-- Work item --
Tell how many lines in the data below contain "will", using one number as the whole reply.

-- Records supplied --
#####

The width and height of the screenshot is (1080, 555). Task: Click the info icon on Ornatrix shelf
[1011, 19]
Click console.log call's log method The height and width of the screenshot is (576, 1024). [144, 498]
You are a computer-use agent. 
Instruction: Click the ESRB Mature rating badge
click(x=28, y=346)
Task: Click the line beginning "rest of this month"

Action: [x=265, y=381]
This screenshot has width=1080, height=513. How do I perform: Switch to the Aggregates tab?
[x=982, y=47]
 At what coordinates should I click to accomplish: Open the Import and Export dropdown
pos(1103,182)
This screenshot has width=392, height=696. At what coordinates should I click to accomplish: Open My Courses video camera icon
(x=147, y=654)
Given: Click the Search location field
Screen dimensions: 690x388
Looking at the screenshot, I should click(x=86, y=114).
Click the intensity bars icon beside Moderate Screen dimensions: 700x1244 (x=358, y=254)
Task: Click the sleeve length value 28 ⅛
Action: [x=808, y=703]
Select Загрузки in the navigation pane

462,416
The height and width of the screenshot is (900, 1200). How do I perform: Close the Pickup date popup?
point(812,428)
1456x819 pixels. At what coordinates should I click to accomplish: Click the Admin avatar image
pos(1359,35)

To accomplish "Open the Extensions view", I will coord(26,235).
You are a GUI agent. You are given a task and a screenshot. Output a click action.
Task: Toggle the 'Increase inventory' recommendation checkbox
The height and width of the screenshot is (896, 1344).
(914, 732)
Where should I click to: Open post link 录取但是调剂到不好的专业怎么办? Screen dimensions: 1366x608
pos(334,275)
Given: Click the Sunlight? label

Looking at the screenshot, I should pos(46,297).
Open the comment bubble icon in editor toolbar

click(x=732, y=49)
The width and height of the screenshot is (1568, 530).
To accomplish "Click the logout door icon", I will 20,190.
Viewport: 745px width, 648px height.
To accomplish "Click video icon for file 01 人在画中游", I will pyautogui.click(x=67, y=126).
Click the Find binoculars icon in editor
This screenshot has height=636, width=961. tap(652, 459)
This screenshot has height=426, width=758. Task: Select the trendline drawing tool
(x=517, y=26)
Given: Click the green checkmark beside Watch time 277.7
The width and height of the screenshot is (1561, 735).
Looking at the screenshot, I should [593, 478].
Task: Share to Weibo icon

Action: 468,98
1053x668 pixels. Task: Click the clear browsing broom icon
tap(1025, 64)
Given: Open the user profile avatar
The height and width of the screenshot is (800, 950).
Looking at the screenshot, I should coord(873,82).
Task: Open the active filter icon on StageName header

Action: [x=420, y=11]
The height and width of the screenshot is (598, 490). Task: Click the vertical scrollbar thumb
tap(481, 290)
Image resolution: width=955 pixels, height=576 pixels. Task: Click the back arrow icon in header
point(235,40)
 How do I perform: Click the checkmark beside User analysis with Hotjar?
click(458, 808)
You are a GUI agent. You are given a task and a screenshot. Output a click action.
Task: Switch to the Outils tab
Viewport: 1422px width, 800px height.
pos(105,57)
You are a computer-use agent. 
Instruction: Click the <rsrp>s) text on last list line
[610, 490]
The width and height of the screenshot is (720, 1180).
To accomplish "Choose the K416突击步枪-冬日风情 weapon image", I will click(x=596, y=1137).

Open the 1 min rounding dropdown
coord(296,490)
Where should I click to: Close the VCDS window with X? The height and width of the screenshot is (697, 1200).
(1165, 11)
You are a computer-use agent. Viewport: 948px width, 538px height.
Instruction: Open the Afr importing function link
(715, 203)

#####

-- Answer to this task --
4